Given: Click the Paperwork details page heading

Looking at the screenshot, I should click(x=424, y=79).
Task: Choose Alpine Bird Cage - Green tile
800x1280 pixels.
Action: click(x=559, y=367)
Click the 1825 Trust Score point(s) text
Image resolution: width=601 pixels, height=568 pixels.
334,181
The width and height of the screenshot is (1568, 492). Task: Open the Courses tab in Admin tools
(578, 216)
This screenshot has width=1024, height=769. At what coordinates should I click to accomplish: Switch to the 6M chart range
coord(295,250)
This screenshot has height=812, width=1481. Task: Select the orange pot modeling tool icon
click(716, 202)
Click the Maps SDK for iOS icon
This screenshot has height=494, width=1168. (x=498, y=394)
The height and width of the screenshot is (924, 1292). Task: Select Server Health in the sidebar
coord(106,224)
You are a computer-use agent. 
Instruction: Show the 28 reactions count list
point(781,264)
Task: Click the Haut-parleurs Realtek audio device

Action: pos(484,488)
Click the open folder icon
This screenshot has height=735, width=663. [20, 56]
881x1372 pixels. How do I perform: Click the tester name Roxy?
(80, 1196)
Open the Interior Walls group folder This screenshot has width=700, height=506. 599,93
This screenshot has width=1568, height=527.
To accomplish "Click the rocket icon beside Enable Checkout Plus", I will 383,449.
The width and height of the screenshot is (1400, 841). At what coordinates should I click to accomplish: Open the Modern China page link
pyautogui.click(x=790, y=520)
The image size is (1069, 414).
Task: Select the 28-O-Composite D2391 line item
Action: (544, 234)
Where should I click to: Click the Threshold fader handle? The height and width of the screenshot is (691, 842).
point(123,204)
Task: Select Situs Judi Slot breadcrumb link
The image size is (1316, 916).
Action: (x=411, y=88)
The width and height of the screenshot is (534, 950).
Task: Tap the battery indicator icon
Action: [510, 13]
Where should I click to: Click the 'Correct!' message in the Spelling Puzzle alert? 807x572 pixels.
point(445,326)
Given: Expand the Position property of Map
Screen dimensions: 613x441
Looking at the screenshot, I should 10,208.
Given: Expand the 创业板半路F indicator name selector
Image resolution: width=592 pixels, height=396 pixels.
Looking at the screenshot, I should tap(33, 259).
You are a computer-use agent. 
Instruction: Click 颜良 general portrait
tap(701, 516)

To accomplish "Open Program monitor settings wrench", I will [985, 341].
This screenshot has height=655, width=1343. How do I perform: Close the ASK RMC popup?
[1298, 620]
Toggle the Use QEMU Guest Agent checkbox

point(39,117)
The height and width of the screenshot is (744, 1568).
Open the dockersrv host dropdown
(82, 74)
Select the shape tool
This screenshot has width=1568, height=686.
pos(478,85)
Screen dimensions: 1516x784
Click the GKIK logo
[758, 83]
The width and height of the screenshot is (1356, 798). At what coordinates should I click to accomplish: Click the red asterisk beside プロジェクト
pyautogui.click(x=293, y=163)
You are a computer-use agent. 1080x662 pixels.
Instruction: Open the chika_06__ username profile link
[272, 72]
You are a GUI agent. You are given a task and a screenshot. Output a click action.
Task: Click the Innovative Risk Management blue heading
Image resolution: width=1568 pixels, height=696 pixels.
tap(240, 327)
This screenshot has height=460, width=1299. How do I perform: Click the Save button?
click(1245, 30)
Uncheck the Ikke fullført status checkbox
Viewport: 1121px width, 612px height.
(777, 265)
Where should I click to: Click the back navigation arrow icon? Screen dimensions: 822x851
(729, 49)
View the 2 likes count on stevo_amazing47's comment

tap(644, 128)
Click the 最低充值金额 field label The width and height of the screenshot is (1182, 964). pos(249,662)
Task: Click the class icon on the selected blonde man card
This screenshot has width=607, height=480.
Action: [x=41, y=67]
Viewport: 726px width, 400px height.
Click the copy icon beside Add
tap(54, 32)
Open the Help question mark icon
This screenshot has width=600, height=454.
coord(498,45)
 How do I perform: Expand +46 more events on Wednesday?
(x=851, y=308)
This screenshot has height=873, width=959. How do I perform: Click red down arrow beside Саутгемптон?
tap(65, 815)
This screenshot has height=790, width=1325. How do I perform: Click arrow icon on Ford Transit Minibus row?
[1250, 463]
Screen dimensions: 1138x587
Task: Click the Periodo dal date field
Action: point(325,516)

▶ Exercise aim
Copy out the items verbatim, starting at the line that contains "This screenshot has height=873, width=959." and ending at the last line of the items.

▶ Correct output
This screenshot has height=873, width=959. How do I perform: Click red down arrow beside Саутгемптон?
tap(65, 815)
This screenshot has height=790, width=1325. How do I perform: Click arrow icon on Ford Transit Minibus row?
[1250, 463]
Screen dimensions: 1138x587
Task: Click the Periodo dal date field
Action: point(325,516)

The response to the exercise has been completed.